** Material **
□ □ □ □ □ □ □

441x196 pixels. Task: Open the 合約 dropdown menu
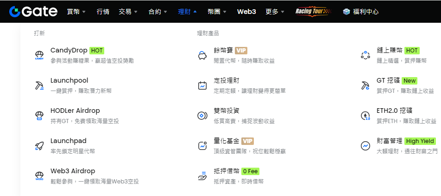click(158, 12)
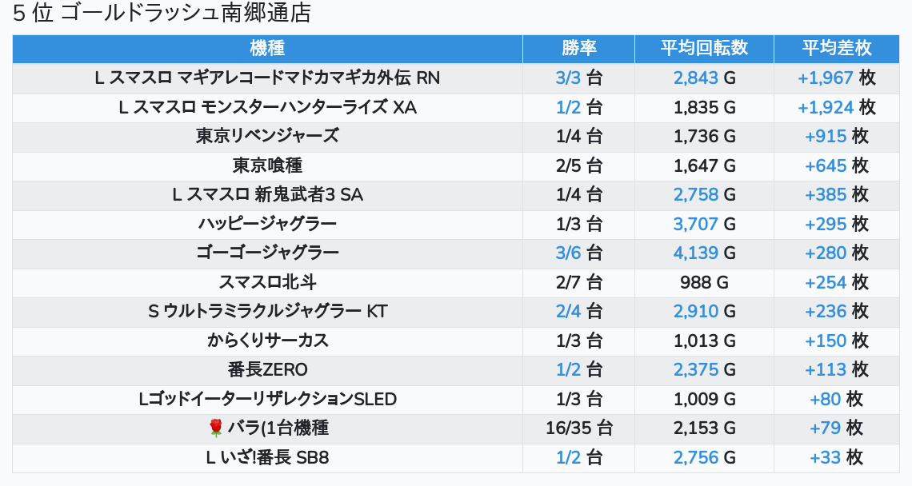Click the 東京喰種 machine name
The image size is (912, 486).
click(x=267, y=165)
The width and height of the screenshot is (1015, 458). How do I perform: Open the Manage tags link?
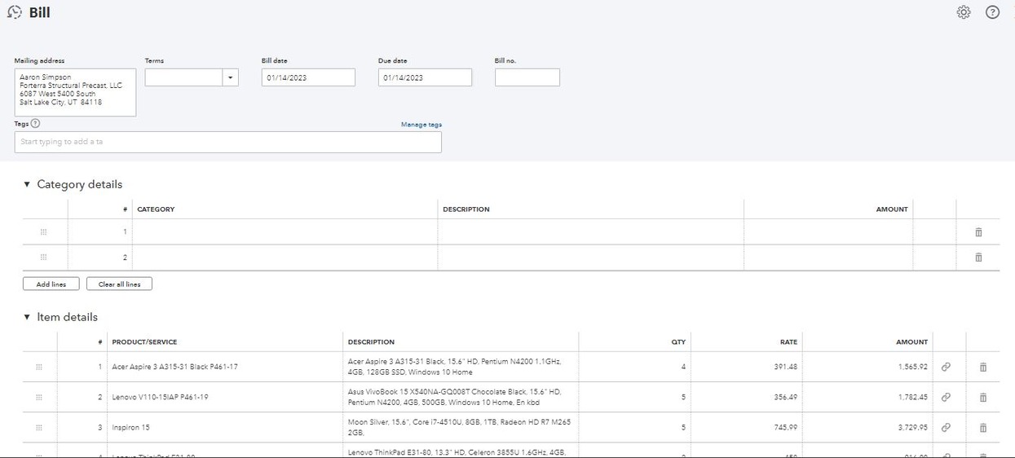pyautogui.click(x=421, y=125)
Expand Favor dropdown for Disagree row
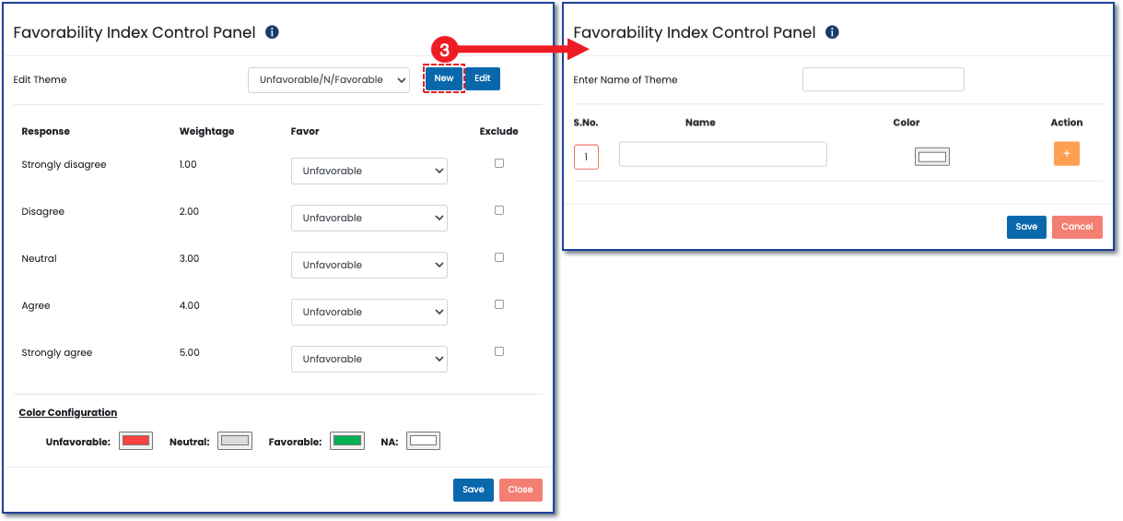1123x521 pixels. [x=368, y=219]
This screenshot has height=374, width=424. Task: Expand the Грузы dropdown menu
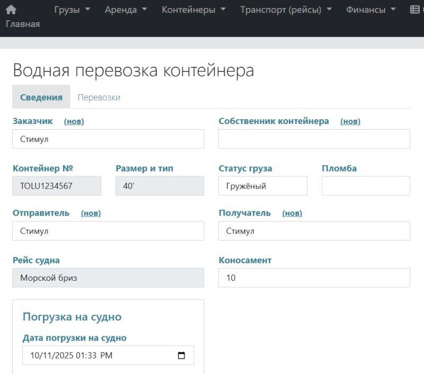click(x=72, y=10)
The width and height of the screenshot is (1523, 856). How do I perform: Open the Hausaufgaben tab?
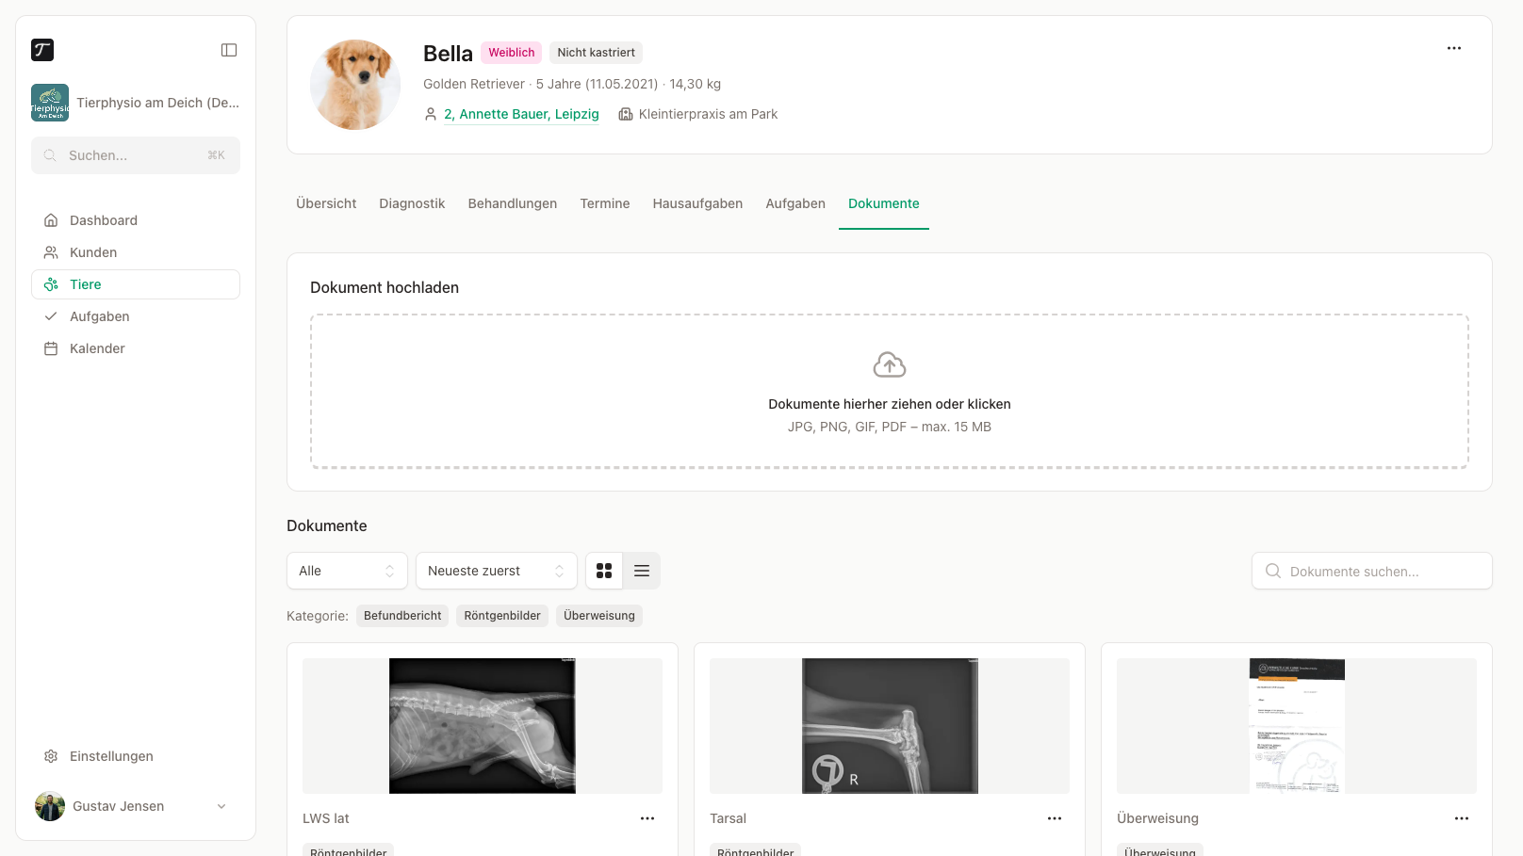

□ □ □ □ □ □ □

** Task requirements **
Recast the material as a numbered list, from the line containing "Expand Favor dropdown for Disagree row" through the end of the material, inclusive. Omit blank lines and leave out the pictures.

** Solution to the exercise **
1. Expand Favor dropdown for Disagree row
2. 1123x521 pixels. [x=368, y=219]
3. This screenshot has height=374, width=424. Task: Expand the Грузы dropdown menu
4. click(x=72, y=10)
5. The width and height of the screenshot is (1523, 856). How do I perform: Open the Hausaufgaben tab?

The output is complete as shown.